Judge tosses suit over 'slack-fill' in Junior Mints boxes but gives plaintiff another chance
Photo from U.S. District Judge John Lee’s decision.
A federal judge in Chicago has tossed a lawsuit alleging that Tootsie Roll Industries sold its Junior Mints in deceptively large boxes.
U.S. District Judge John Lee dismissed the would-be class action Tuesday because the lawsuit failed to allege that the named plaintiff suffered actual damages, the Chicago Tribune reports.
The plaintiff, Paige Stemm of Belleville, Illinois, will be allowed to file an amended complaint.
Stemm says she bought a package of Junior Mints from a Walgreens for about a dollar in March 2018. Only about 56 percent of the box was filled with candy. The rest of the package was air, or “slack-fill.”
The size of the packaging led Stemm to think she was buying more of the candy than she actually received, her suit says. She claims that the misleading packaging violated the Illinois Consumer Fraud and Deceptive Business Practices Act.

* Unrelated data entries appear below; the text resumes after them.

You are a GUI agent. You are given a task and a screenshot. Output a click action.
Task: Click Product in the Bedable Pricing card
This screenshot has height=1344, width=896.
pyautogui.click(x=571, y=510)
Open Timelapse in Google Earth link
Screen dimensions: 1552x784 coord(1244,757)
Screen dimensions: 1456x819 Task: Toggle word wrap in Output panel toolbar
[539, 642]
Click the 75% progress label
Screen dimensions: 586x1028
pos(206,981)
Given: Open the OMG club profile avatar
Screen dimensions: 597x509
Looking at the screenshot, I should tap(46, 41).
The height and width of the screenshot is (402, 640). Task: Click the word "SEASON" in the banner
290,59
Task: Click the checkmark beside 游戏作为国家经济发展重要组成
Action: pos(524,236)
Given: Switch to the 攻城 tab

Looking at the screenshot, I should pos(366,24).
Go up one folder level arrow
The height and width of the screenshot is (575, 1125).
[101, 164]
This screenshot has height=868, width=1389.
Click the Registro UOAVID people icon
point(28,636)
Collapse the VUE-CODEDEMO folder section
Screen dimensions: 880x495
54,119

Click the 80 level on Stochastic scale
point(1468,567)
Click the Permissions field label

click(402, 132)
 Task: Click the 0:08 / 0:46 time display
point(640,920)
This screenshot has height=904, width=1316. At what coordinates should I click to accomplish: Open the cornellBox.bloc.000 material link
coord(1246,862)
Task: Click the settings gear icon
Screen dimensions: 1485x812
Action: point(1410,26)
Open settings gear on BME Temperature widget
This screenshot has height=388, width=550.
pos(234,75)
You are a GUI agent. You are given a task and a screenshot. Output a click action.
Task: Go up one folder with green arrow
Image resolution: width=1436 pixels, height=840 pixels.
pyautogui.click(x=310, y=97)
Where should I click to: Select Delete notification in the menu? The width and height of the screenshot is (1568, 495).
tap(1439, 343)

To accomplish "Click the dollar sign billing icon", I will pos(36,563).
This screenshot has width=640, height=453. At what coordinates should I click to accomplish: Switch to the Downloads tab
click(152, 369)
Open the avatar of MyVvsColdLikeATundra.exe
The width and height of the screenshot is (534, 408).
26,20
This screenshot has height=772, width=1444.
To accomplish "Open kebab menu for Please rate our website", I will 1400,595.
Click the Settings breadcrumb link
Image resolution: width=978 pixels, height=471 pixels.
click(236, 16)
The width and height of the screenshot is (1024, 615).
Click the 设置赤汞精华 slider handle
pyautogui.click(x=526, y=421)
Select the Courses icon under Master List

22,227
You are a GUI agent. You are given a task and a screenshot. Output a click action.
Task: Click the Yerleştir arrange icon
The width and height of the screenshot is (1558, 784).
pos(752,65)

Tootsie Roll had argued that the Junior Mints box discloses the net weight and number of pieces inside, eliminating any possibility of deception. Lee sided with Stemm on that point.
Despite those disclosures, “the overall size of the boxes may mislead a reasonable consumer into believing that each piece is much larger than it actually is,” Lee wrote. “What is more, Stemm alleges that 44 percent of the packaging is slack-fill, a rather substantial amount by any measure.”
But Lee ruled for Tootsie Roll in the dispute over actual damages. The damages claim is not saved by an allegation that Stemm would not have bought the Junior Mints had she known about the slack-fill, Lee said. What is missing, he said, is an allegation that Stemm paid more than the actual value of the candy.
Lee suggested a damages claim that might have been successful: an allegation that the oversized box led Stemm to think the individual candy pieces were bigger than they were, and the price she paid was the fair market value of the larger pieces.
The suit is one of many that have been filed over slack-fill in candy boxes. At least 29 such suits were filed in 2015 and at least 37 more were filed in 2016, according to a 2017 report by the U.S. Chamber Institute for Legal Reform.
A federal judge in New York dismissed a different suit over Junior Mints slack-fill in August.